Enhancing CAR T cell therapy for multiple myeloma
Perelman School of Medicine at the University of Pennsylvania
Project Term: July 1, 2019 - June 30, 2024
My overall focus is to improve CAR T cell therapy for multiple myeloma. Our clinical trial uses CAR T cells targeting BCMA as first line therapy for high-risk multiple myeloma to assess whether early use of CAR T cells is safer and more effective than use in patients with relapsed disease. Half of patients will also receive CAR T cells targeting CD19 to assess whether this can improve the duration of response to anti-BCMA CAR T cells. Our goal is to evaluate whether early use of CAR T cells is a safer and more effective way to use CAR T cells for multiple myeloma patients.

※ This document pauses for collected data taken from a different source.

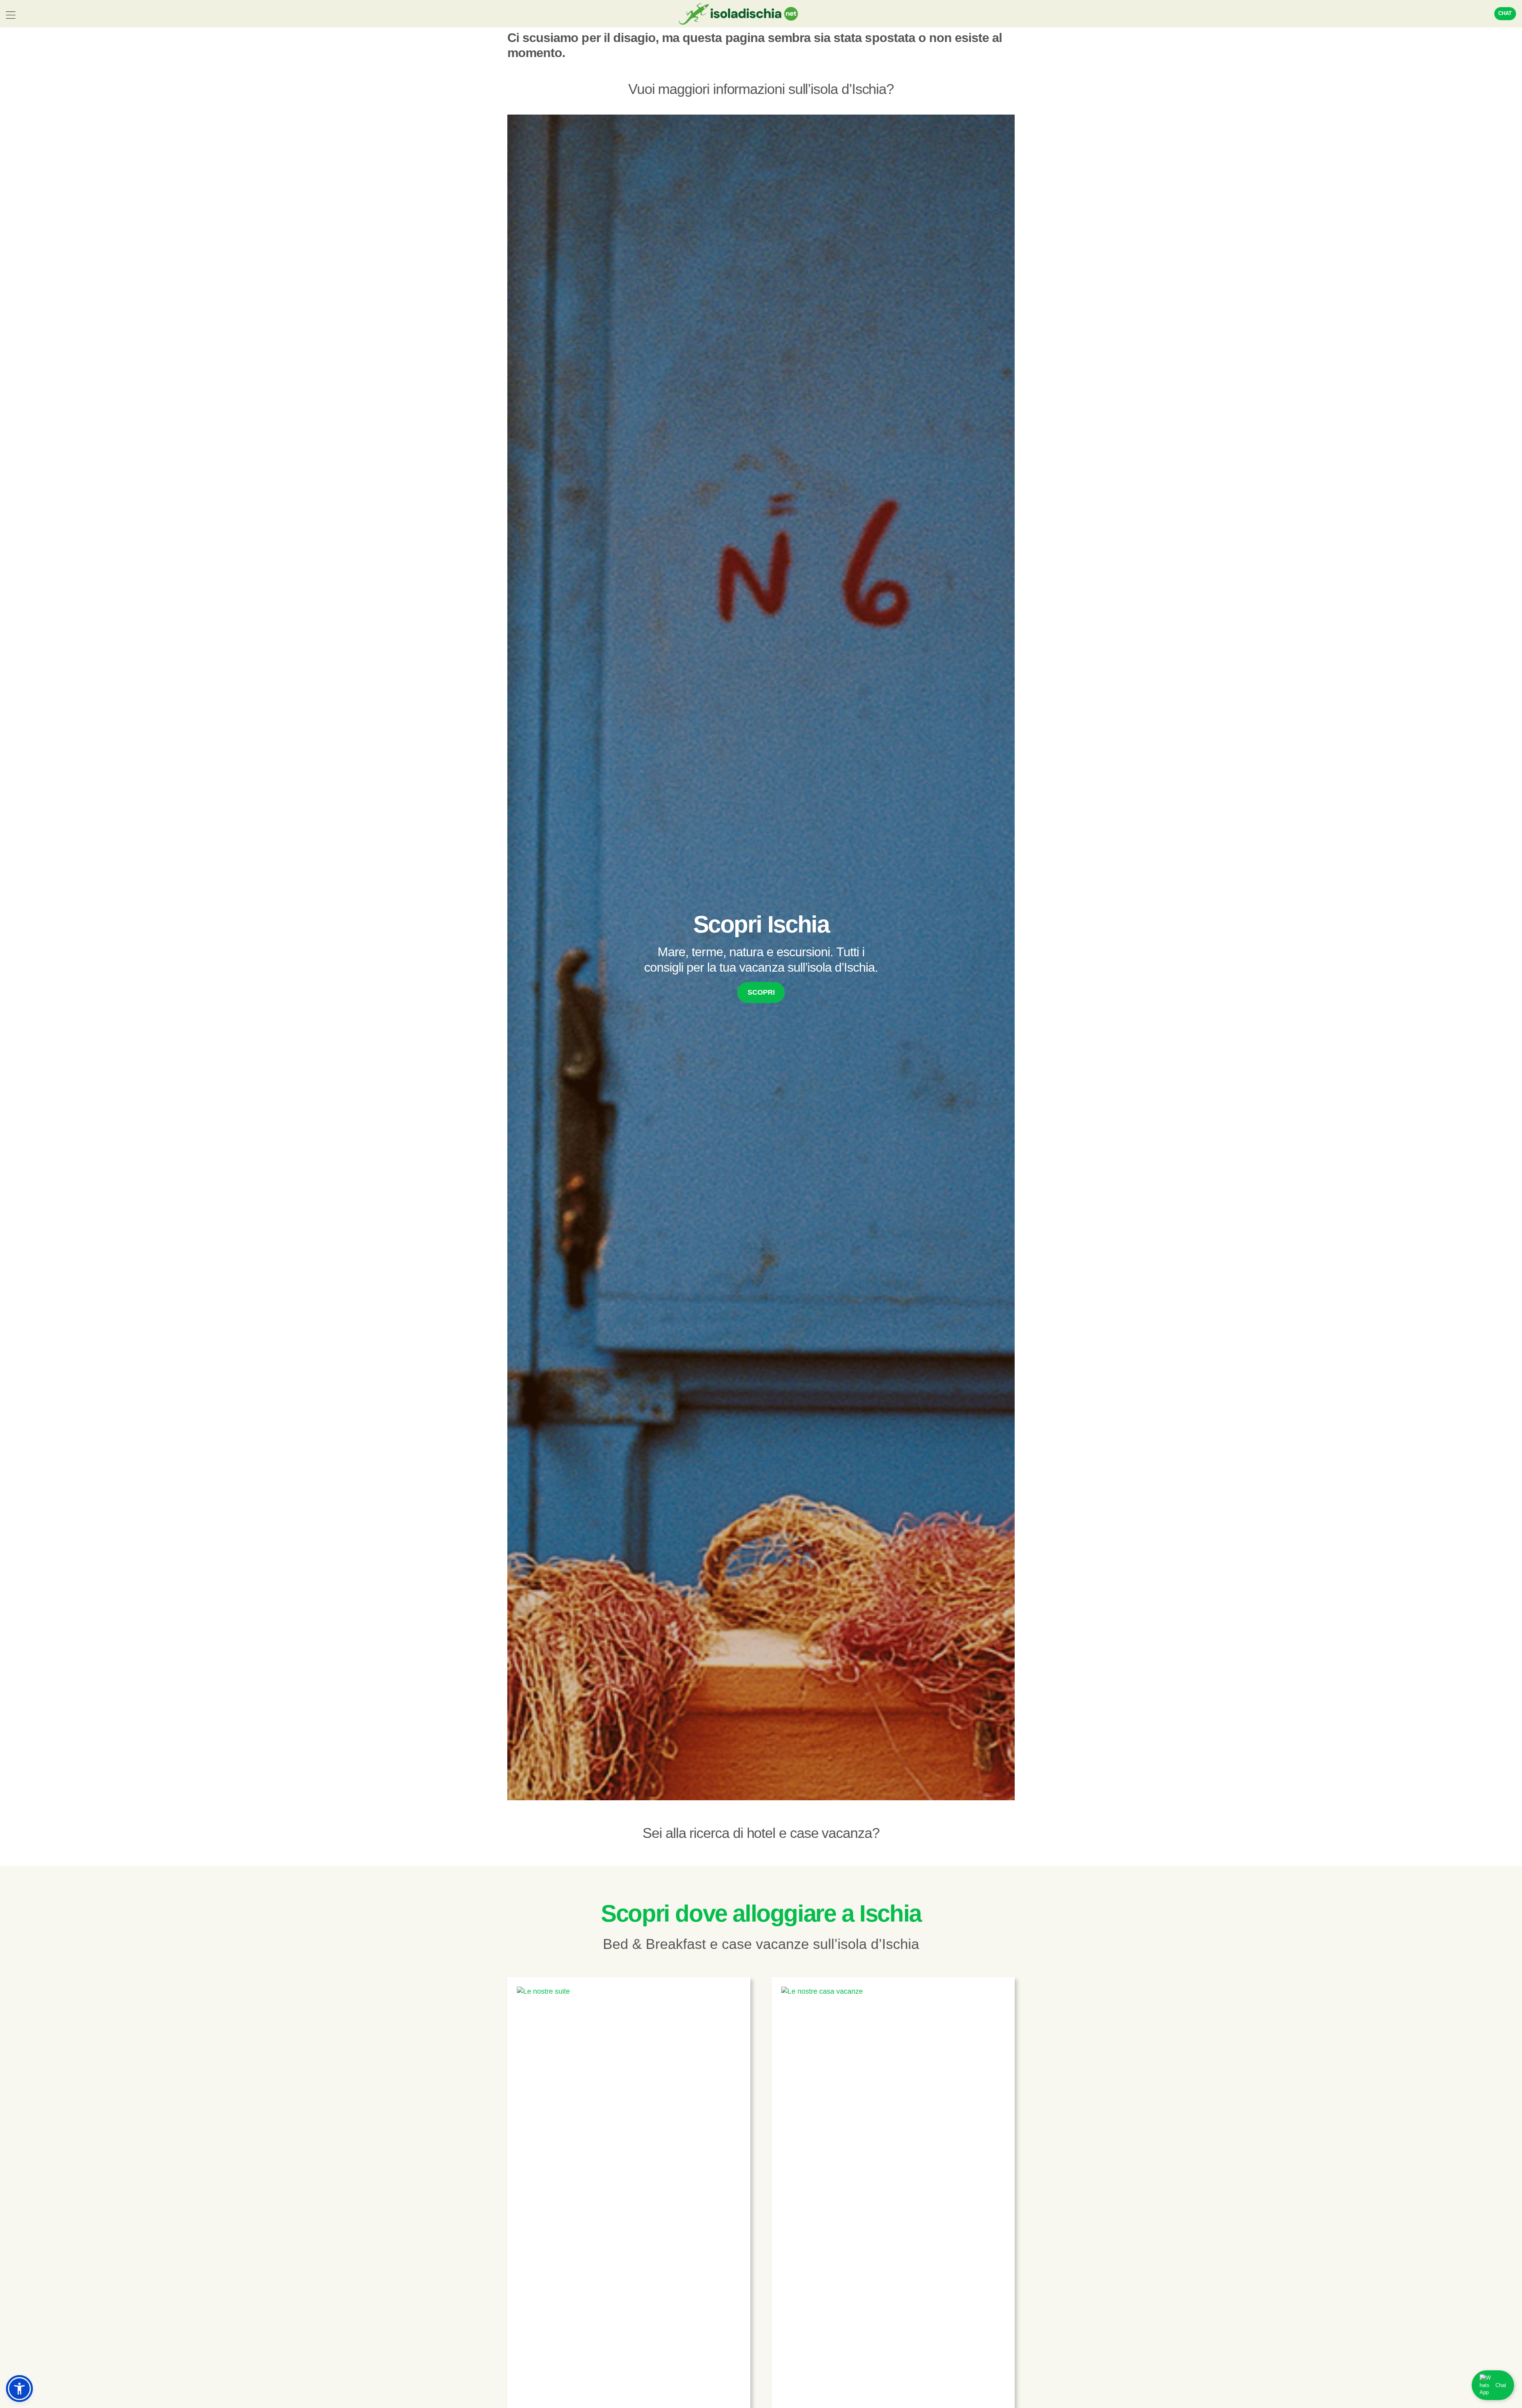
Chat (1505, 13)
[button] (19, 2388)
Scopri (761, 992)
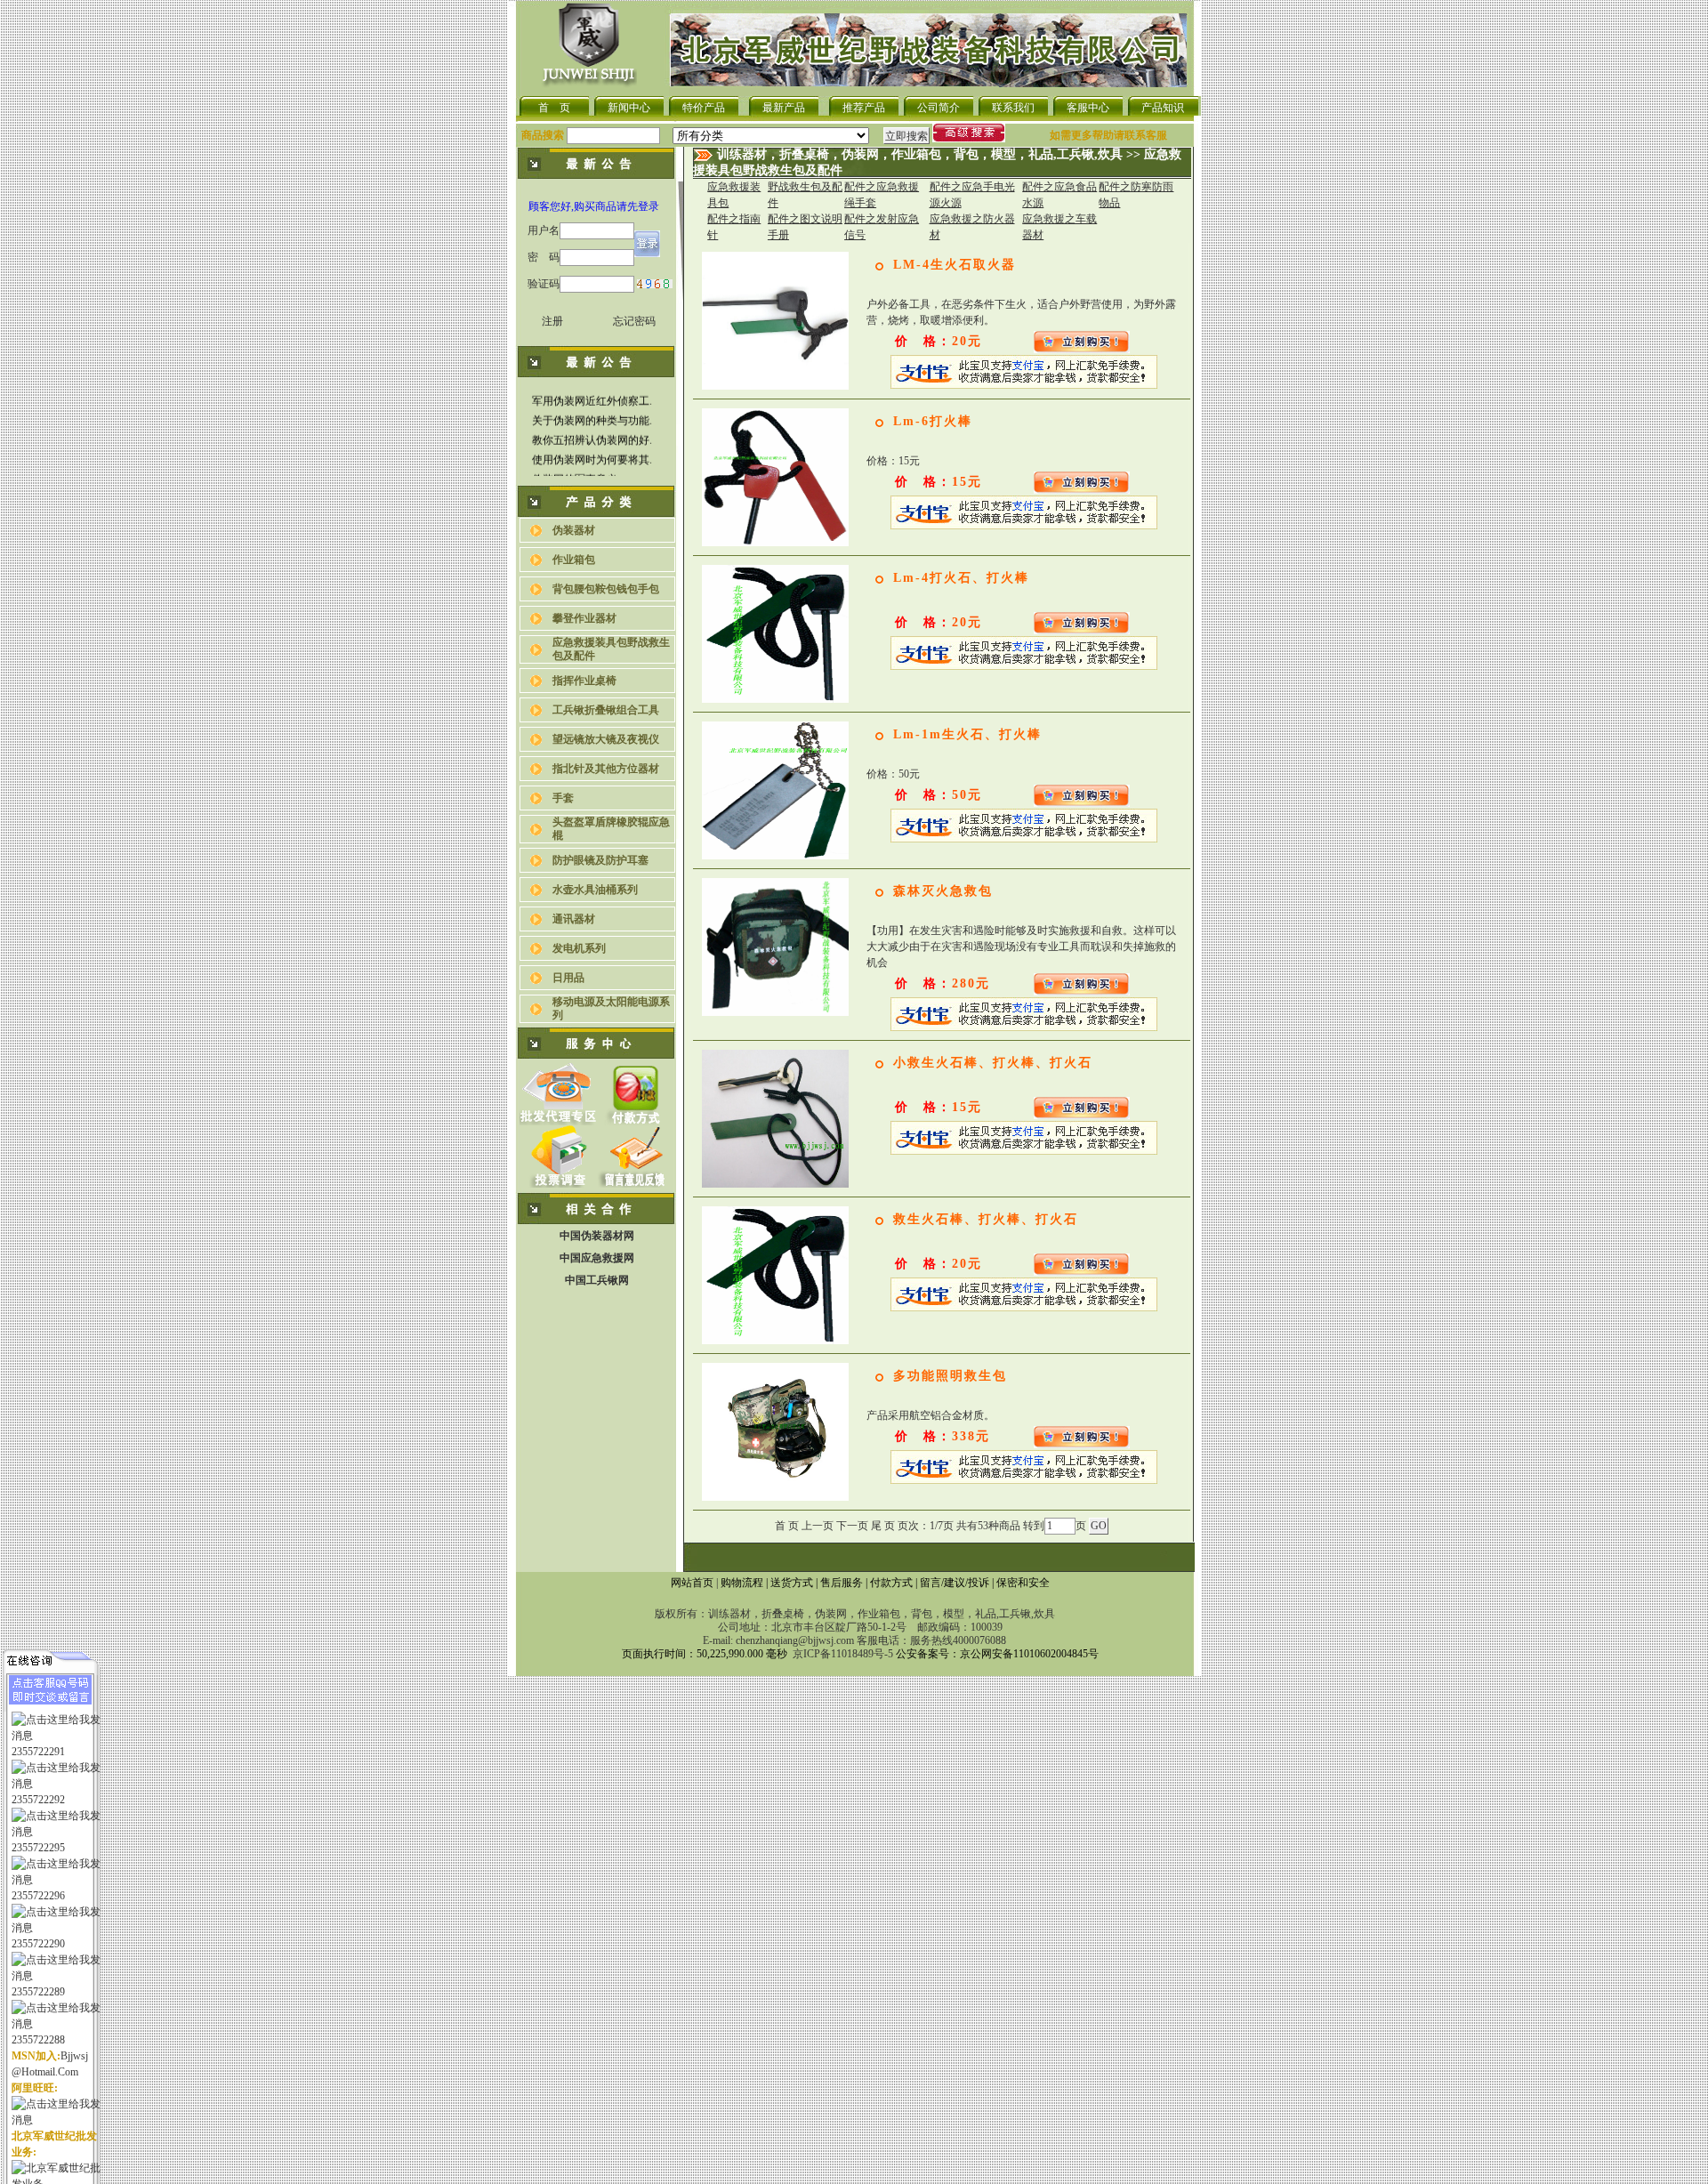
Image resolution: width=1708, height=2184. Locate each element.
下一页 (852, 1525)
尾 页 (883, 1525)
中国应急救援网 (597, 1258)
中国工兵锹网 (597, 1280)
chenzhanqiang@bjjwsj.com (795, 1640)
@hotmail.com (45, 2073)
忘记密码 (634, 321)
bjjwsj (74, 2057)
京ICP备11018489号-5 (843, 1654)
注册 (552, 321)
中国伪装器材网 (597, 1235)
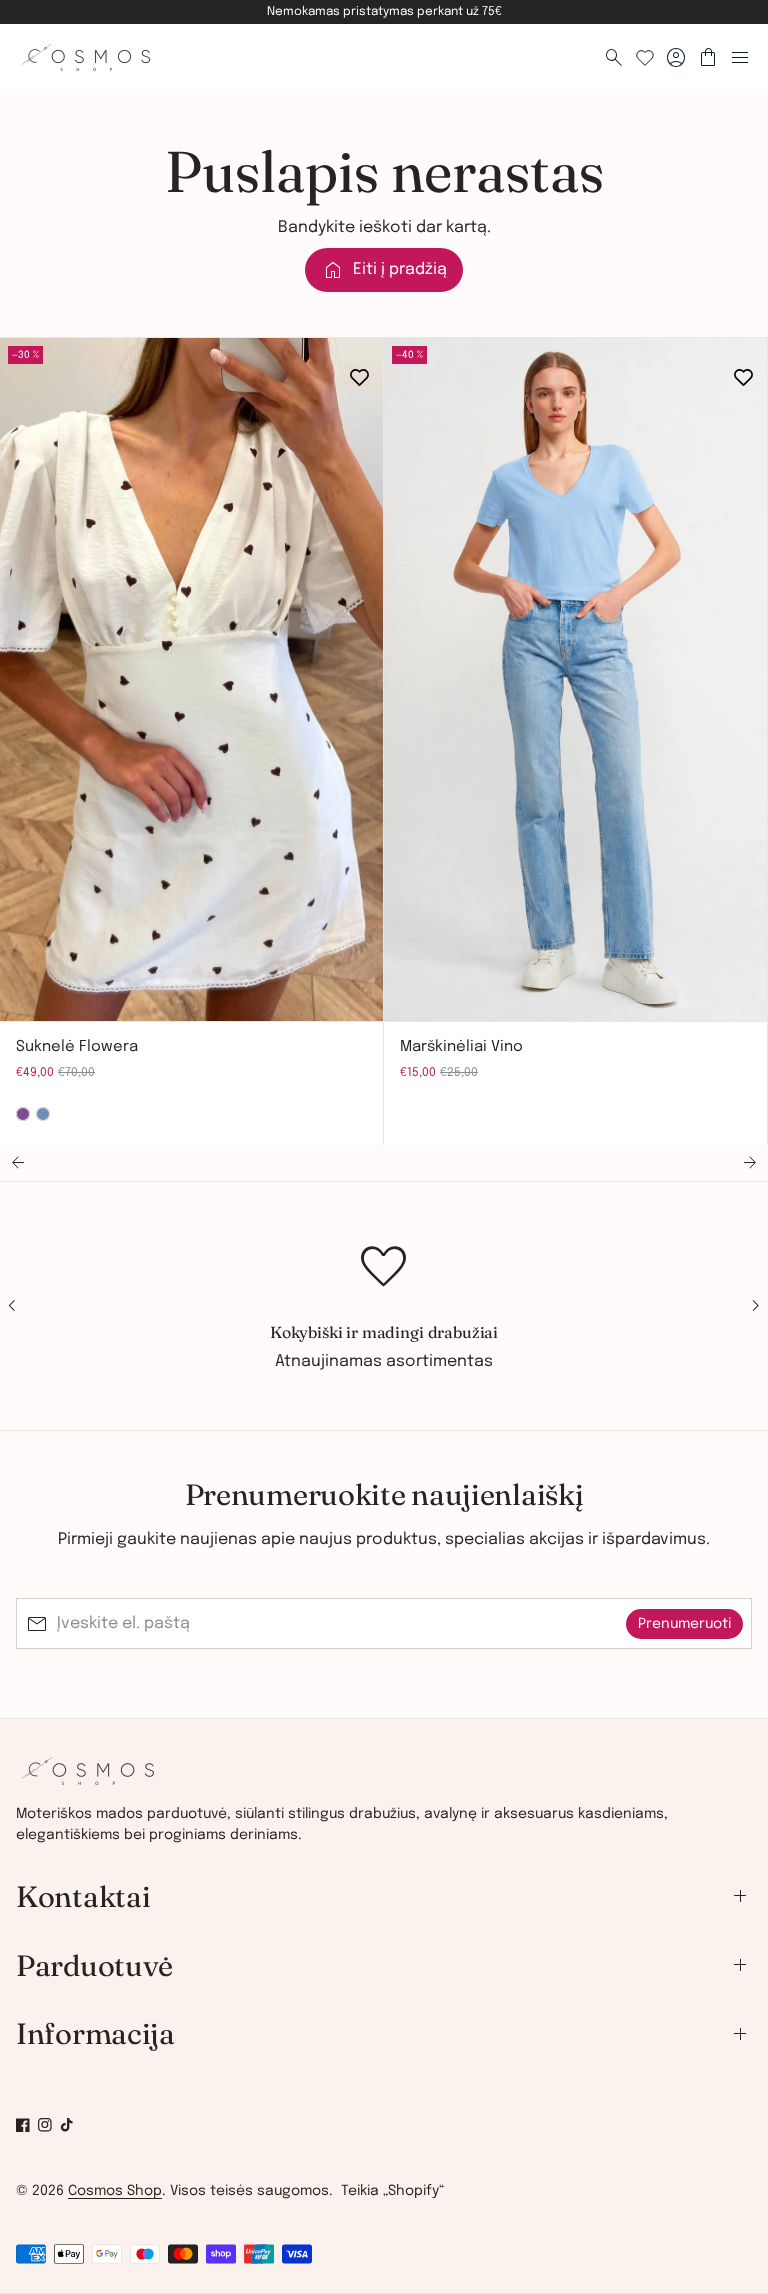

Multiple myeloma is generally incurable. New medications developed over the last 20 years have steadily improved survival, but nearly all patients eventually relapse. No therapy has yet been able to break the cycle of serial relapses that leads to treatment-resistant and eventually fatal myeloma complications. Our objective is to develop new treatment approaches utilizing chimeric antigen receptor (CAR) T cells that prevent relapse in patients who respond to standard multiple myeloma therapies. CAR T cell therapy entails harvesting T cells (a type of immune system cell) from patients, genetically modifying them to express a CAR that specifically recognizes a molecule on the surface of the cancer cell, and infusing the modified cells into the patient. The infused cells have the potential to kill cancer cells and provide long-term surveillance against relapse. The FDA has approved CAR T cells targeting CD19 for some blood cancers and patients have achieved long-term remissions and potentially cures in some patients who previously had no curative treatment option. We and others tested CAR T cells targeting the BCMA molecule in patients with relapsed multiple myeloma and in patients who stopped responding to therapy. We found that anti-BCMA CARs are effective in many patients, but most patients eventually relapse after initial responses. We are initiating a clinical trial that tests several new approaches to reduce the risk of relapse after CAR T cell therapy in myeloma patients. First, we will administer CAR T cells to patients who are responding to therapy rather than patients who have relapsed through many therapies; we hypothesize that T cells from these less advanced patients will be healthier and allow production of CAR T cells that can provide more durable immune surveillance against relapse. Second, we will combine anti-BCMA CAR T cells with anti-CD19 CAR T cells; we hypothesize that addition of anti-CD19 CAR T cells will target a minor subset of CD19-expressing myeloma cells that may be important for seeding relapses after response to anti-BCMA CAR T cells. Finally, we will examine whether immune responses against the transcription factor Sox2 can reduce risk of myeloma relapse after CAR therapy. Since prior studies suggest that Sox2 helps myeloma cells regrow after therapy, we aim to develop a new immunotherapy targeting Sox2 that specifically eliminates the myeloma cells responsible for relapse.